> [Exercise]
Although the data below contains pictures, output only the lines between those holding "The width and height of the screenshot is (801, 387)." and "The image size is (936, 545).", inclusive, exactly and without those pictures.
── Task material ──
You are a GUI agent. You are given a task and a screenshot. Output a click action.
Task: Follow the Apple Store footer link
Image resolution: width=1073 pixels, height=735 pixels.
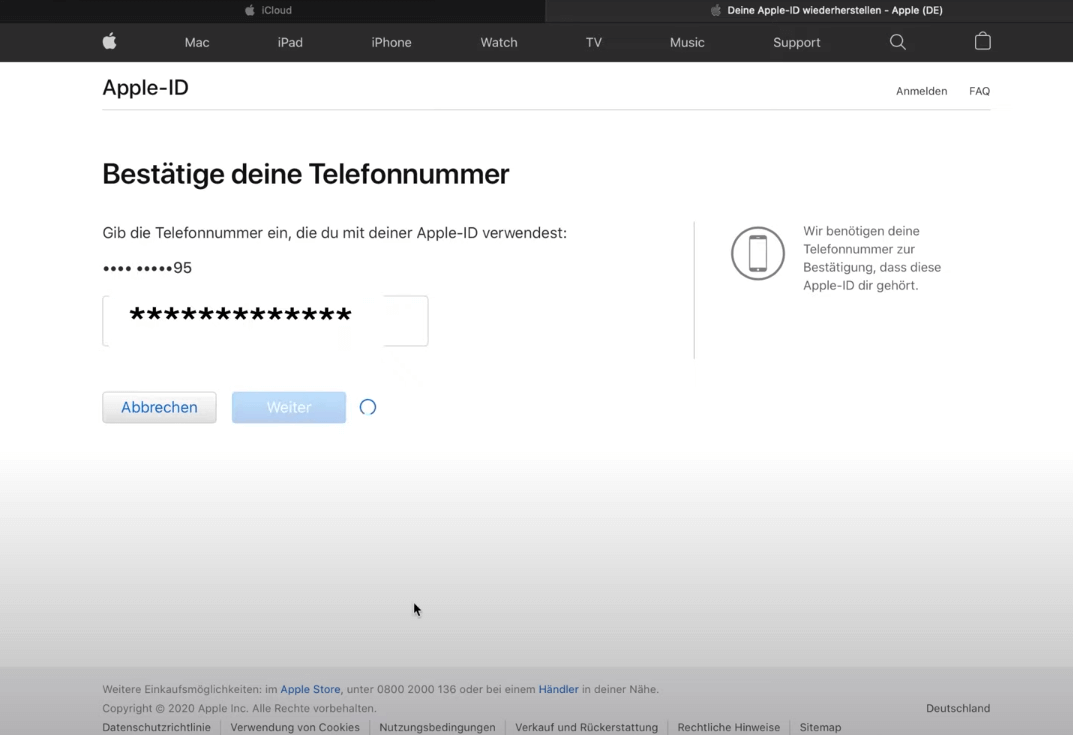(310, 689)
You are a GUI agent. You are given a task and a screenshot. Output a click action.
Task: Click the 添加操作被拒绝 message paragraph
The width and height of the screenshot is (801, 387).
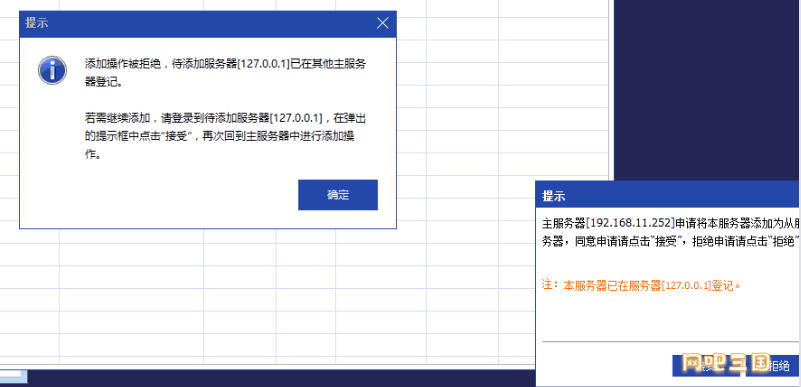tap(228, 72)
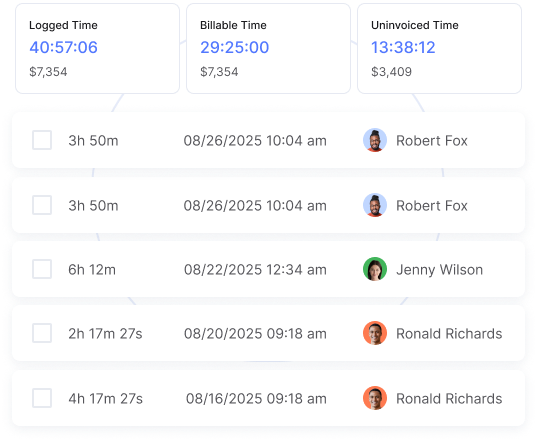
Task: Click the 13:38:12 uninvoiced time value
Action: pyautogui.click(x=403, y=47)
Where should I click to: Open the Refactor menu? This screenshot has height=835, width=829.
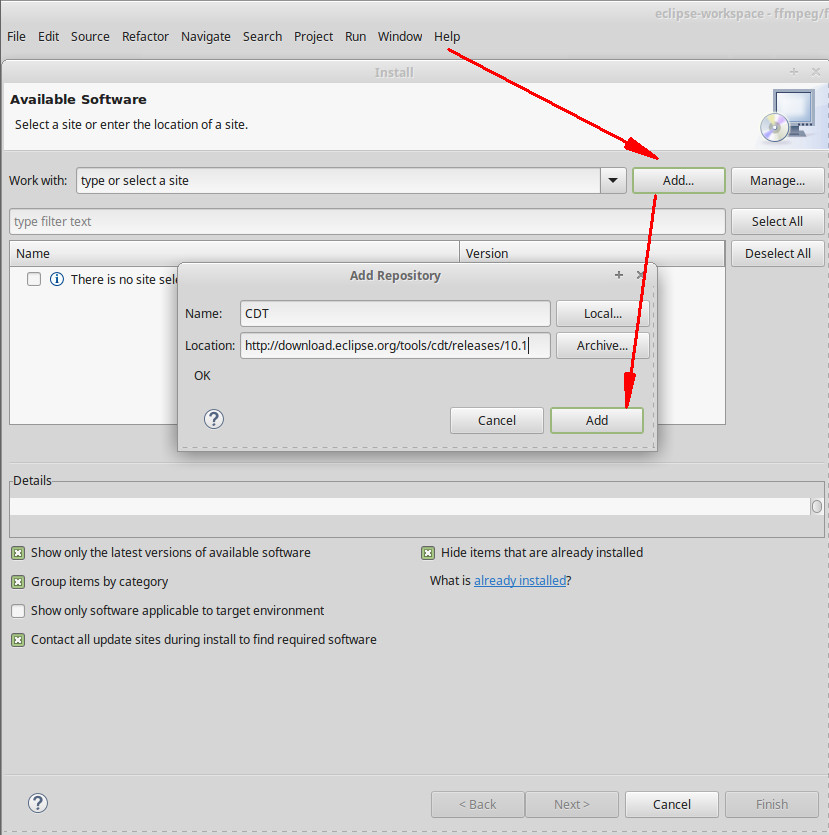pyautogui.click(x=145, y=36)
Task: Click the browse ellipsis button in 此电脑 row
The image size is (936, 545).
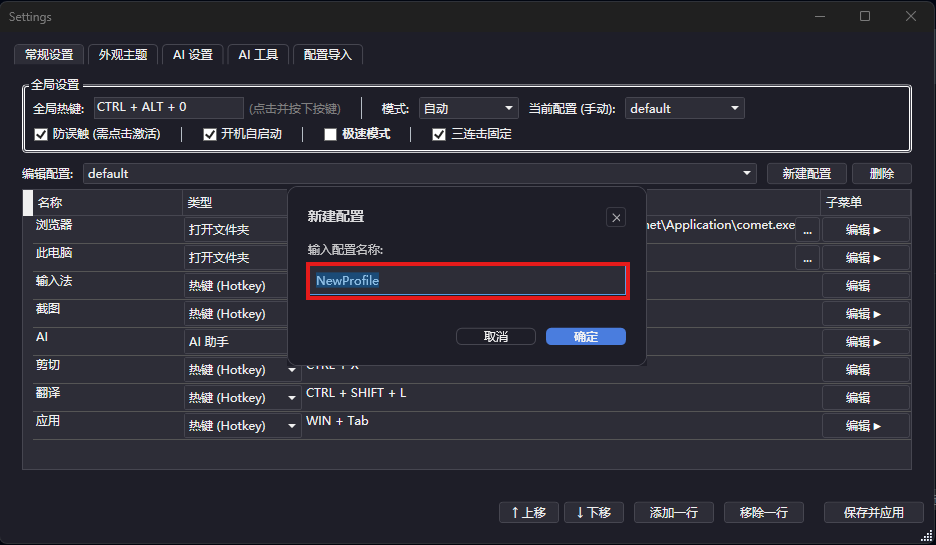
───
── Task material ──
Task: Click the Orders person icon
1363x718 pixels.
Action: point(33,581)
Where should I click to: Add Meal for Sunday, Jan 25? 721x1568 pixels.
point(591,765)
───
── Task material ──
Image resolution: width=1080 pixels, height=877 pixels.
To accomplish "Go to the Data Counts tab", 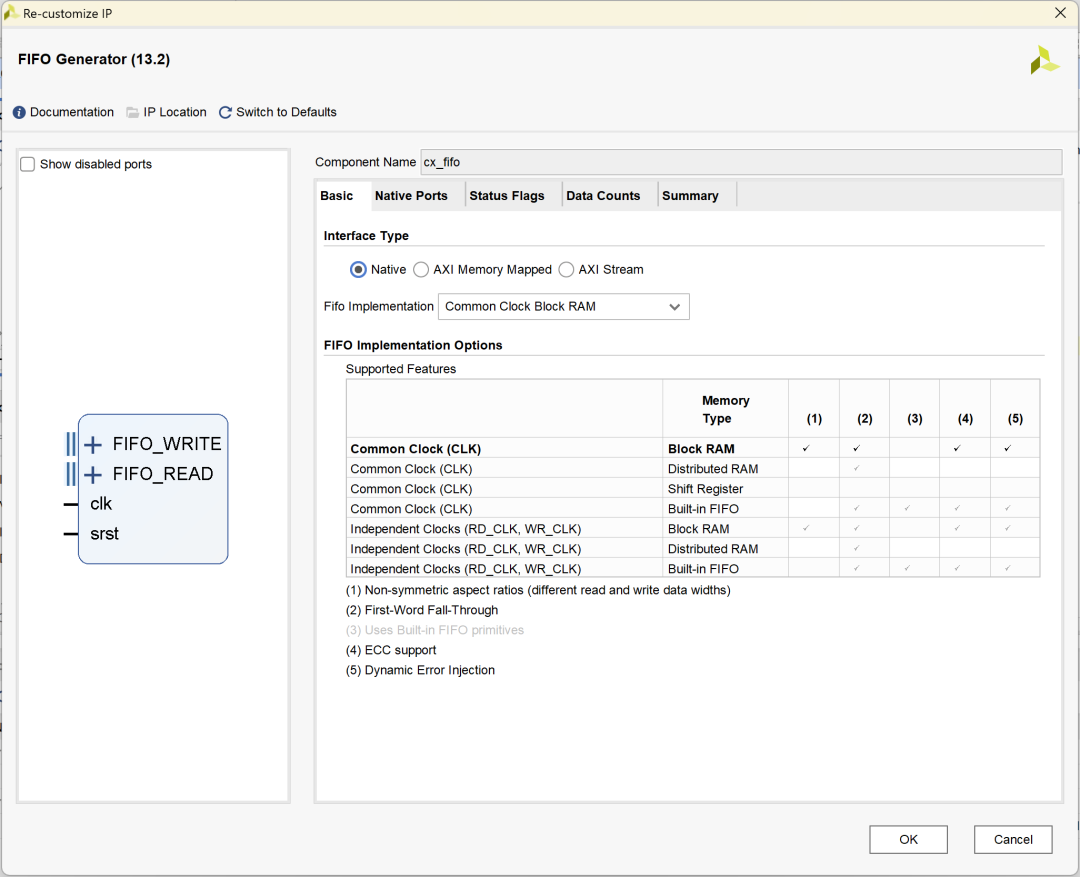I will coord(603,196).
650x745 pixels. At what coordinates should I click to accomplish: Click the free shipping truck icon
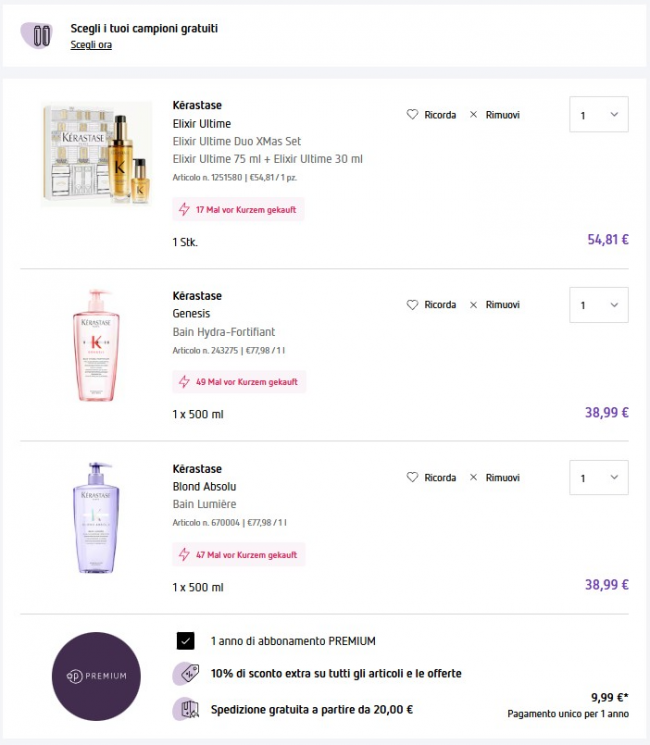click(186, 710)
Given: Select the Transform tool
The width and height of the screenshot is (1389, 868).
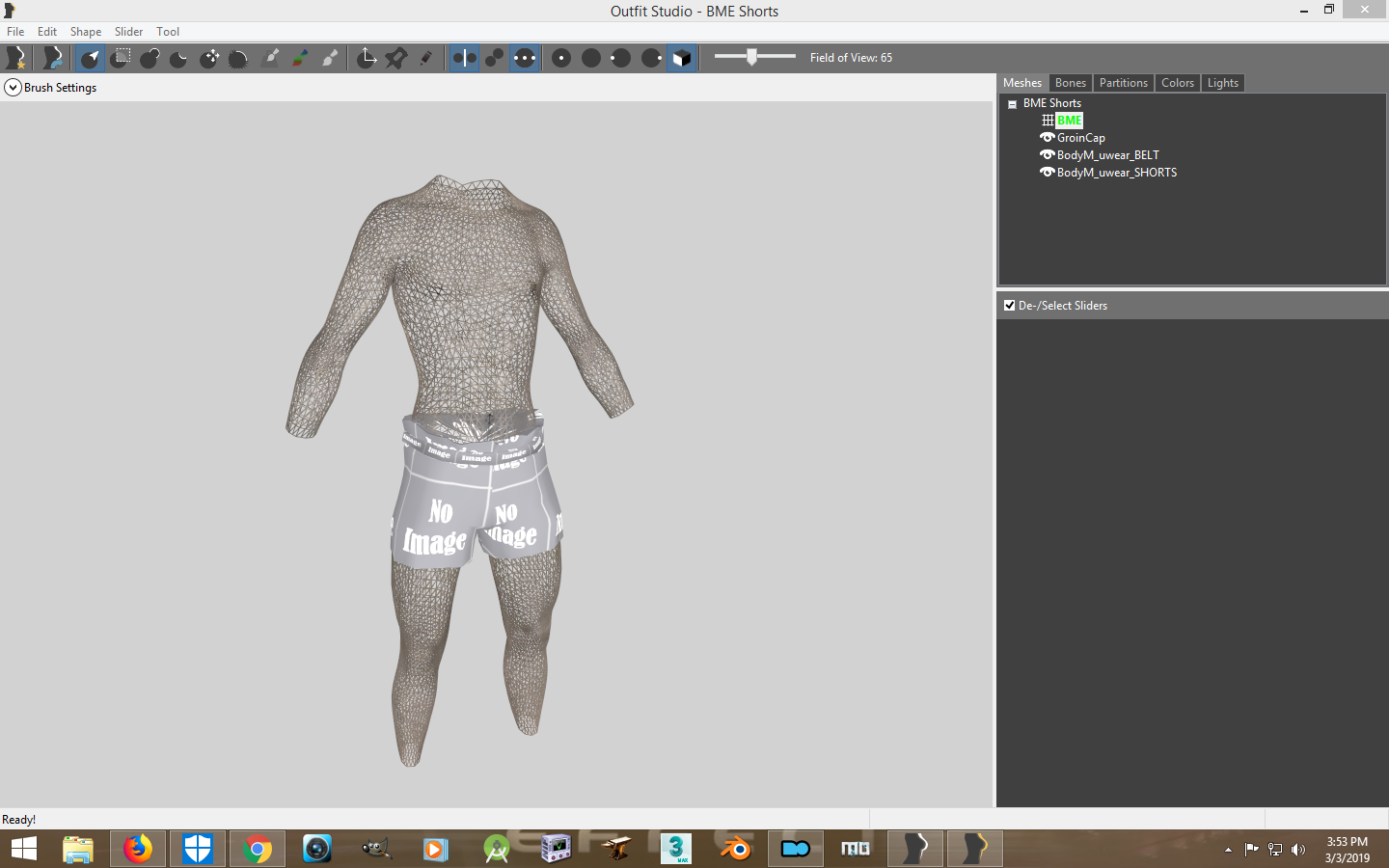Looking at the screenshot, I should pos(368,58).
───
> [Result for this task]
The width and height of the screenshot is (801, 387).
tap(228, 72)
Task: Click the 13:38:12 uninvoiced time value
Action: pyautogui.click(x=403, y=47)
Where should I click to: Open the Refactor menu? This screenshot has height=835, width=829.
pyautogui.click(x=145, y=36)
Task: Click the browse ellipsis button in 此电脑 row
The image size is (936, 545).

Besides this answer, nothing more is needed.